Napa, CA – California’s Public Utilities Commission (CPUC), once established to protect residents from exploitative private utility companies, is facing increasing criticism for its role in approving substantial utility rate hikes in recent years. Created in 1911 through a voter initiative aimed at curbing the undue influence of railroads over state regulatory bodies, the CPUC was designed to ensure that utility companies provided safe, reliable service at just and reasonable rates.

However, critics argue that over the past decade, the CPUC has strayed far from its original mandate, facilitating substantial rate increases while private utilities report record profits. Between 2019 and 2023, residential electricity rates surged by 47%, a rate that outpaced inflation. In just the past year, the commission approved six separate rate hikes for Pacific Gas and Electric (PG&E), prompting concerns from lawmakers and consumers alike about the growing burden on Californians’ wallets.

The CPUC was historically tasked with ensuring that utility companies charged fair prices for essential services. President Franklin D. Roosevelt, during his 1932 campaign, emphasized the importance of utility commissions acting as “agents of the public,” protecting citizens against corporate greed. He argued that these commissions had a “duty to act” in the public interest, to ensure that utility companies not only provided adequate service but also charged reasonable rates.

But today, many believe the CPUC is failing in this mission. Instead of acting as a watchdog for California residents, the commission is accused of becoming too cozy with the private utilities it was meant to regulate. Time and again, the CPUC has approved requests from utilities for higher rates, often without sufficient scrutiny of the underlying costs.

One particularly controversial practice is the commission’s approval of “interim” rate increases. These rate hikes, often granted without detailed explanations, have led to billions of dollars in additional charges for consumers, further heightening concerns about transparency and accountability. Utility companies argue that these increases are necessary to maintain operations and continue providing service, yet critics contend that the lack of oversight has created a system in which utilities are able to maximize profits with minimal regulatory intervention.

For many Californians, the rising costs are becoming increasingly difficult to bear. Utility rates are outpacing general inflation, and residents are left questioning why the CPUC is allowing such significant increases while utilities rake in record profits.

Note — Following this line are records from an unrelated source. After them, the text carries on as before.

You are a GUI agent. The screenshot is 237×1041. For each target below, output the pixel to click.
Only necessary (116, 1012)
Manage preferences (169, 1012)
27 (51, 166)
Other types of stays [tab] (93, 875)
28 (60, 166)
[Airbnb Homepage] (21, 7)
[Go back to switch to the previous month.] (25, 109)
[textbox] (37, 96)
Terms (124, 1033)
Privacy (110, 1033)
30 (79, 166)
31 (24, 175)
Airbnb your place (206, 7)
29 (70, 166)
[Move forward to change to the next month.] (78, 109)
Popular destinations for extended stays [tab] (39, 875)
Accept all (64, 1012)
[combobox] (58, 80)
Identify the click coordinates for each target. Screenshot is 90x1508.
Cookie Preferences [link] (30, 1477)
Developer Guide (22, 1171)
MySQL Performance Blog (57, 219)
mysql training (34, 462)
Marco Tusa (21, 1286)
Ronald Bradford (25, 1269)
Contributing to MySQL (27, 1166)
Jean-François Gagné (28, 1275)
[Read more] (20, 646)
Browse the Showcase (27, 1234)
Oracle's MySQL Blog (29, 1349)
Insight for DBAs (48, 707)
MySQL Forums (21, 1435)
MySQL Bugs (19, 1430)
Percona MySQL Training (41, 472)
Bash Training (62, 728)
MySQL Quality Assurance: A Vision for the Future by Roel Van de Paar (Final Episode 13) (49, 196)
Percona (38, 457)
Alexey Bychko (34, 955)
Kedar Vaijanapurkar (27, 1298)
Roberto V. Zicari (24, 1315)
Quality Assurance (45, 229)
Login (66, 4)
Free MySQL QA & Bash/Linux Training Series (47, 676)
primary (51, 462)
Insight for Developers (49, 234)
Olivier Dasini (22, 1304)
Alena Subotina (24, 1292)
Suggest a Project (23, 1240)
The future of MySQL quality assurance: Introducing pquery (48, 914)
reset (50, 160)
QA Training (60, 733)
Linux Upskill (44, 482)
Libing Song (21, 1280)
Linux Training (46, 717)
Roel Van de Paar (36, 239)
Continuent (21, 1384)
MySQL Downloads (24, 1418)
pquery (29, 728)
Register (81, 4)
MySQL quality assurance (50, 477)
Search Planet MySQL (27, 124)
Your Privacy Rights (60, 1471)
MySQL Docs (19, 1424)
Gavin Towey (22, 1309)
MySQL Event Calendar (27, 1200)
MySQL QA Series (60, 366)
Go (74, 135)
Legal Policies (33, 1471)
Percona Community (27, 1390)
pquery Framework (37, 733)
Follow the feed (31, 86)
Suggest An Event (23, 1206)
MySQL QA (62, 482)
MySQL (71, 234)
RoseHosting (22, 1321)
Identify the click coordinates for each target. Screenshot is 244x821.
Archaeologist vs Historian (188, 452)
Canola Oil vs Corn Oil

Some argue that the commission is failing to hold these companies accountable for inefficiencies or poor service, instead enabling them to raise rates without sufficient justification.

The current state of affairs raises serious questions about the CPUC’s independence and its ability to effectively regulate utilities in the public interest. In recent years, as utility companies continue to push for higher rates, the CPUC’s decisions have come under intense scrutiny. Critics argue that this lack of meaningful oversight not only harms consumers but also undermines the very principles on which the commission was founded.

As California continues to grapple with rising utility costs, the debate over the CPUC’s role and effectiveness is likely to intensify. For many, the question remains: is the CPUC still working for the people of California, or has it become another cog in the machine that benefits powerful private utilities at the expense of everyday residents?